Use the following relevance criteria to focus on foundational research. Keep relevant papers and filter out irrelevant ones. Avoid purely application-driven work.

  1. Model Architecture - Relevant: Mixture-of-Experts (MoE), Transformers, Conditional/Dynamic Networks, Autoencoders, analysis/innovations on existing architectures. - Irrelevant: Merely using existing architectures for a certain task without insights into the structure themselves.

  2. Model Compression and Efficiency - Relevant: Sparsity, pruning, quantization, low-rank approaches, cache, or other algorithmic/theoretical efficiency breakthroughs. - Irrelevant: Straightforward applications of existing compression methods to new tasks.

  3. High Performance Computing - Relevant: Algorithmic or systems-level innovations enabling training of large-scale models, distributed training techniques, memory optimization. - Irrelevant: Incremental engineering improvements without novel algorithmic contributions.

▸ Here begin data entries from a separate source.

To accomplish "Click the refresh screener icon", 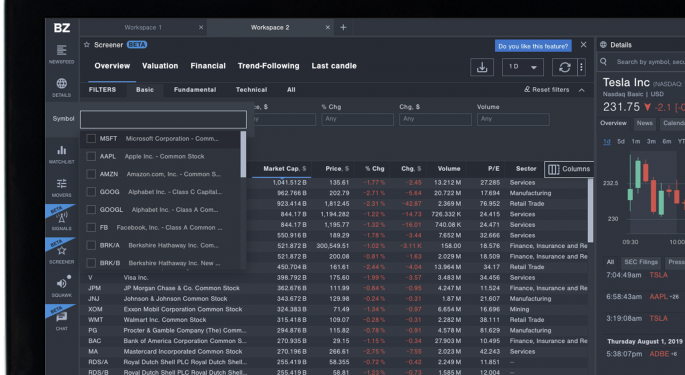I will click(x=564, y=67).
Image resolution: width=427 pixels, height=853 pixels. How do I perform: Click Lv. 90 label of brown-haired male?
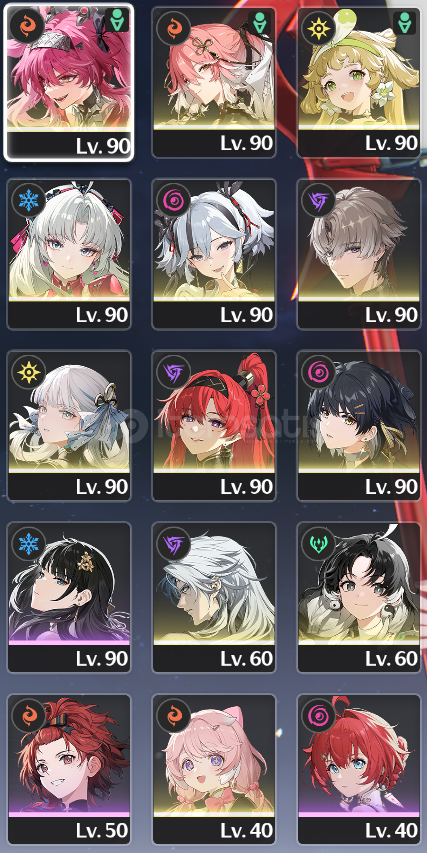click(391, 315)
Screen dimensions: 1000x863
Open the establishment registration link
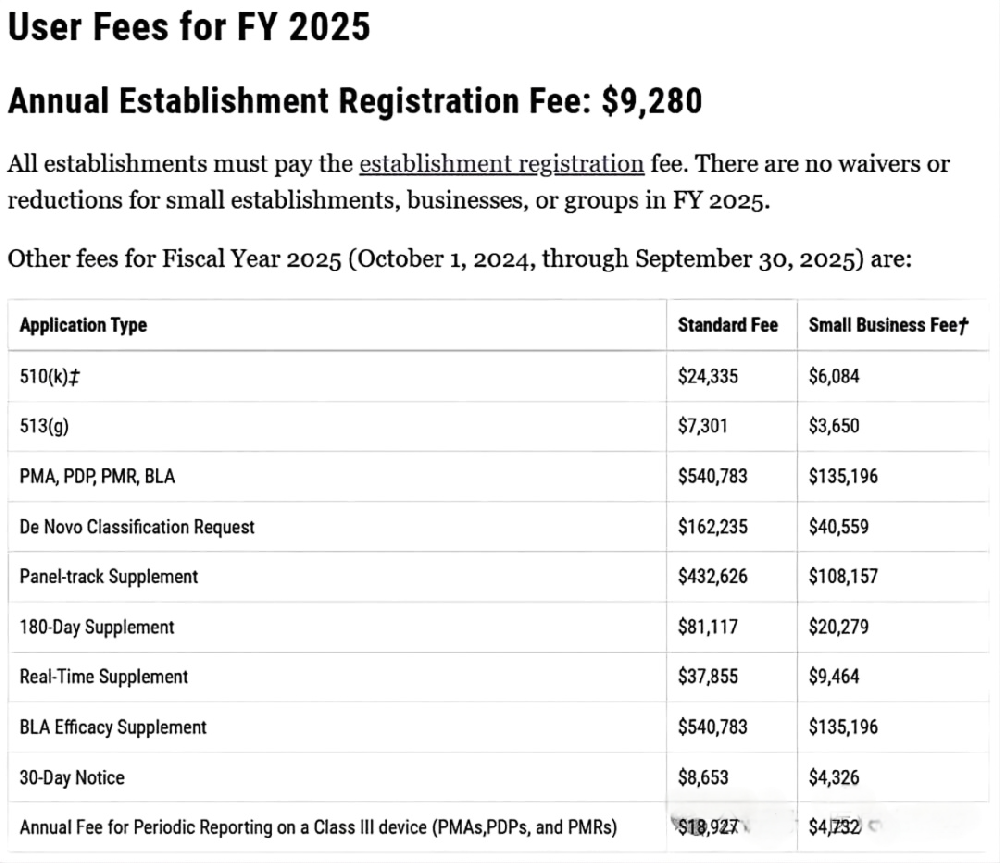click(501, 163)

  4. Representation Learning - Relevant: Insights into how deep networks encode information, feature/dictionary learning, sparse/contrastive methods, training dynamics in neural networks. - Irrelevant: Standard applications of known techniques lacking new theoretical or methodological contributions.

Keywords:

  • Relevant: Mixture of Experts (MoE), Representation Learning, Compression/Efficiency, Sparse/Sparsity, Pruning, Quantization, Low-rank, Foundation Model, etc.
  • Irrelevant: Reinforcement Learning, Transfer Learning, Federated Learning, Online Learning, Diffusion Models, etc.
  • Application: Image Segmentation, Medical Imaging, 3D Vision, Video Understanding, Information Retrieval, Summarization, Recommendation Systems, Machine Translation, Speech Recognition, Signal Processing, Spatial/Temporal Modeling, Time Series, Knowledge Graph, etc.